Justifier le sort prévu des animaux à l’issue de la procédure.
A la fin de chaque procédure les animaux sont euthanasiés pour prélever les tissus pour analyse.
Application de la règle des "3R"
1. Remplacement
L’objectif de ce travail est de comprendre les interactions entre le cerveau, les méninges et le crâne ; et la migration de cellules immunitaires entre ces 3 compartiments dans différents contextes. Du fait de la complexité anatomique de notre objet d’étude, et du fait qu’il soit à l’interface entre plusieurs tissus (méninges, os, cerveau), il n’est pas possible de se passer d’un animal modèle, et les études in vitro et in silico, bien qu’intéressantes, ne suffiront pas à comprendre le système dans son ensemble. L’organisation physique des tissus entre eux est cruciale et ne peut pas être modélisée in vitro.
2. Réduction
Le nombre d’animaux a été estimé à l’aide d’un outil informatique et les effectifs réduits au minimum tout en permettant d’obtenir un effet statistique significatif.
3. Raffinement
S’agissant d’études réalisées en partie sur des souriceaux, des précautions supplémentaires seront prises pour leur manipulation : avant manipulation l’utilisateur se frottera les mains avec la sciure en provenance de la cage de la mère, ce qui limitera les dépôts d’odeur et favorisera la réintégration au sein du nid. Les souriceaux seront réchauffés grâce à une lampe à infra-rouge, avant d’être replacés. Les souriceaux et les souris seront suivis régulièrement et des points limites adaptés et précoces permettront en cas de souffrance avérée de prendre des mesures adéquates en concertation avec notre vétérinaire référent ou notre structure SBEA (analgésie, surveillance renforcée).
Expliquer le choix des espèces et les stades de développement y afférents.

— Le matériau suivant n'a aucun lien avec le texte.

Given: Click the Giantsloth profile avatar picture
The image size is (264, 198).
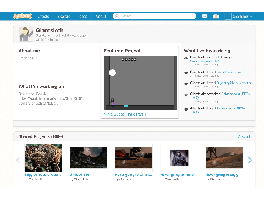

De nombreux modèles physiopathologiques étant partagés entre l’Homme et la souris, nous utiliserons des souches de souris consanguines ainsi que des lignées génétiquement modifiées. Le vaste développement de modèles transgéniques rapporteurs permettant de visualiser certains types cellulaires nous donnera la possibilité de tester plus rapidement et plus efficacement nos hypothèses. En effet, la disponibilité de ces modèles rapporteurs uniques permet pour la première fois la visualisation de l’organisation complexe entre le crâne, les méninges et le cerveau ; et des communications entre ces systèmes. Ce n’est qu’en utilisant ces lignées de souris transgéniques que nous pouvons clairement distinguer les différents compartiments du système nerveux central et ses interactions avec le crâne. Étant donné cette organisation anatomiquement complexe, le modèle murin reste indispensable pour effectuer cette étude. Les animaux des 2 sexes seront utilisés pour ne pas avoir de biais dans les résultats. Nos études commencent tôt après la naissance à des moments où nous pouvons agir sur la maturation ou l’ossification du crâne en développement ( J2-J4-J6-J9). Les prélèvements seront réalisés à différents temps selon les procédures (J9, J11, J13, J15, J17, J30, J60) afin d’obtenir une cinétique des effets de nos traitements à court terme sur des souriceaux ou à plus long terme sur des souris adultes.